*Document passage*.
## START

My tenants say that their flat isn’t fit for human habitation – what can I do?
As a landlord you may have heard of a recent piece of legislation, Homes (Fitness for Human Habitation) Act 2018, which has been in operation since 20th March 2019. The effect of this act is to amend the Landlord and Tenant Act 1985 by inserting three new sections, 9A, 9B and 9C, into the existing Act. The overall purpose of this change is to make it easier for tenants to hold a landlord to account for failing to provide or maintain residential rented accommodation to an acceptable standard. The new provisions make this obligation an “implied covenant” within a new or existing lease agreement.
What do those changes mean for me as a landlord?
The first and most important point to make about this act is that it does not impose any new obligations on you as a landlord. There has always been a legal obligation on landlords to ensure that residential accommodation is fit for habitation. What this act does is change the legal mechanism by which tenants can enforce this obligation by creating a direct right of action against a landlord for failing to properly maintain the rented property.
We understand that many landlords are concerned about the further obligations being imposed upon them and consequent costs of meeting those obligations. The purpose of this article is to:
- unpack the provisions of the Homes (Fitness for Human Habitation) Act 2018;
- orientate them with the wider legal obligations of a landlord;
- offer guidance to landlords in dealing with tenants making claims under these sections.
What is an “implied covenant” and what is a “right of direct action” against a landlord?
An implied covenant can be thought of as a clause in a contract which exists and operates even if its actual words are not written into the contract. Under the previous dispensation a tenant claiming that their rented accommodation was not fit for human habitation had to make their complaint to their local housing authority who would thereafter investigate and, if the claim was found to be true, take appropriate action against the landlord.
The major change brought about by this new act is that a tenant now has the right to bring a claim directly against a landlord using the implied covenant. In a nutshell:
- the underlying legal obligation to maintain residential property fit for human habitation has not changed;
- the mechanism for enforcing it has changed and a tenant may issue proceedings directly against a landlord to enforce this legal obligation.
Please bear in mind that a tenant can still elect to lodge a complaint with their local authority.
My standard lease agreement says that the tenants will be responsible for all maintenance
Unfortunately, that type of clause is void and unenforceable. A court, or the Housing Ombudsman, when considering such a clause would simply ignore it and treat it as it was not in the contract. It is worth remembering that the presence of a void clause within a contract is unlikely to invalidate the entire agreement.
The new sections also explicitly state that landlords may not contract out of their obligation to maintain the property fit for human habitation or impose any penalty on a tenant for enforcing their rights under these sections.
What does “fit for human habitation” actually mean?
The vast majority of landlords in Britain maintain their properties to the level of “fit for human habitation”. This legislation is targeted at those landlords who disrupt the housing market by providing sub-standard accommodation and endangering the health and safety of tenants.

## END

*Problems and tasks*.
• a. Which aims does the article on fitness for human habitation say it sets out to achieve?
• b. Write the next part of the article on fitness for human habitation, picking up after its final sentence.
The listing comes from a separate, unrelated source.

*Source material*.
## START

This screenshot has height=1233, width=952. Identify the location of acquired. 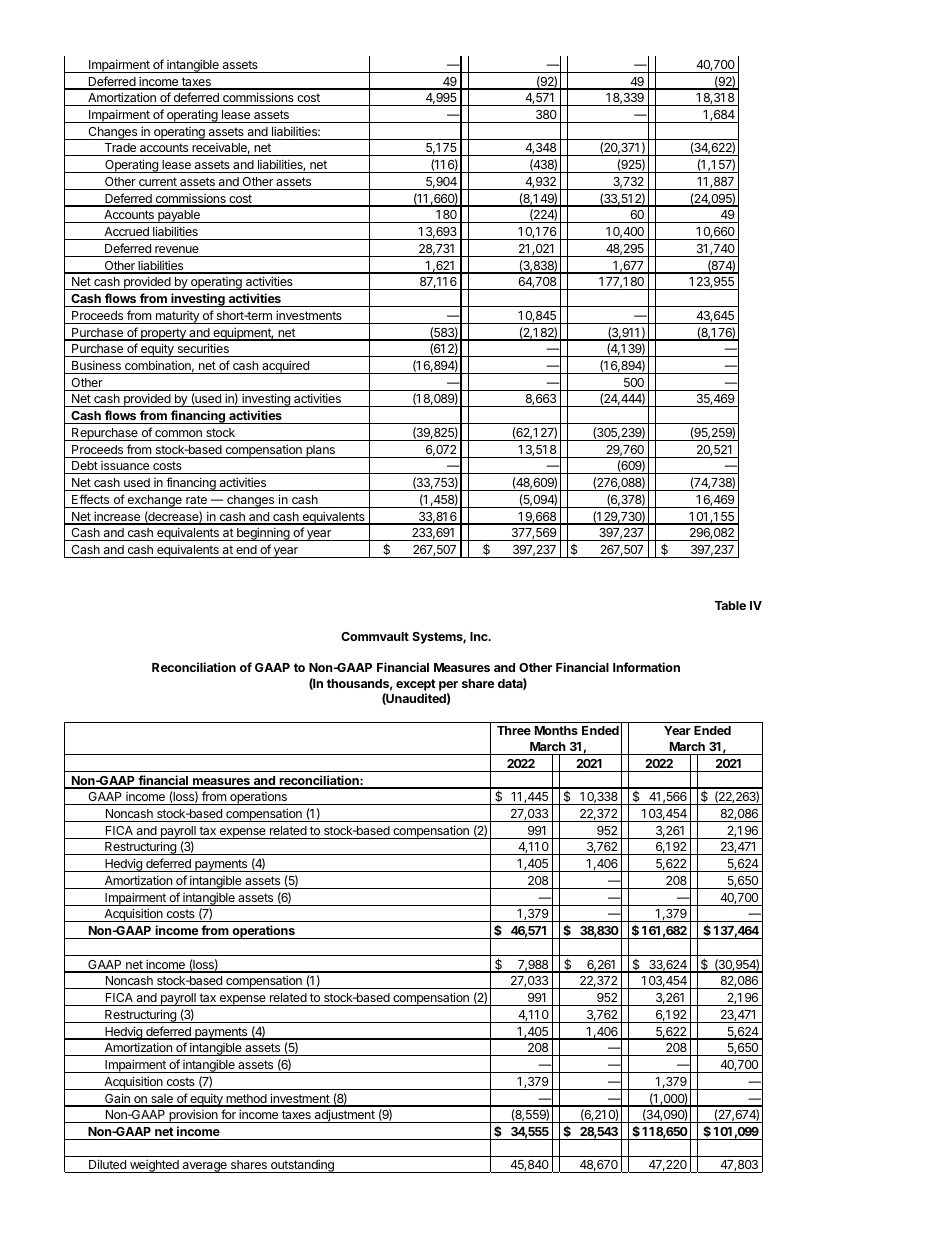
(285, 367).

## END

*Outputs for the tasks*.
• a.
- To unpack the provisions of the Homes (Fitness for Human Habitation) Act 2018
- To orientate those provisions within the wider legal obligations of a landlord
- To offer guidance to landlords dealing with tenants who make claims under these sections

• b.
The determination of whether residential accommodation is or is not fit for human habitation is a factual enquiry. Guidance for these factual enquiries can be found in:
- Section 10, Landlord and Tenant Act 1985; and/or
- Housing Health and Safety (England) Regulations 2005.
Section 10, Landlord and Tenant Act 1985
If a tenant can establish, as a matter of fact, that:
- the building has been neglected and is in a bad condition;
- the building is unstable;
- there is a persistent and serious problem with damp;
- the layout is unsafe;
- there is insufficient natural light;
- there is insufficient ventilation;
- the supply of hot and cold water is erratic;
- lavatories and drains are not functioning properly;
- The kitchen facilities are inadequate to prepare and cook food or wash up.
Then a court may find that a property is not fit for human habitation and direct the landlord to effect the necessary repairs, pay compensation to the tenants and pay their legal costs.
Housing Health and Safety (England) Regulations 2005
The provisions of these regulations overlap considerably with the provisions of section 10 Landlord and Tenant Act and set out an evidence-based system for assessing housing conditions. The Housing Act 2004 (under which these regulations are promulgated) defines a hazard as:
“Any risk of harm to the health or safety of an actual occupier of a dwelling or HMO which arises from a deficiency in the dwelling or HMO or in any building or land in the vicinity (whether the deficiency arises as a result of the construction of any building, an absence of maintenance or repair, or otherwise).”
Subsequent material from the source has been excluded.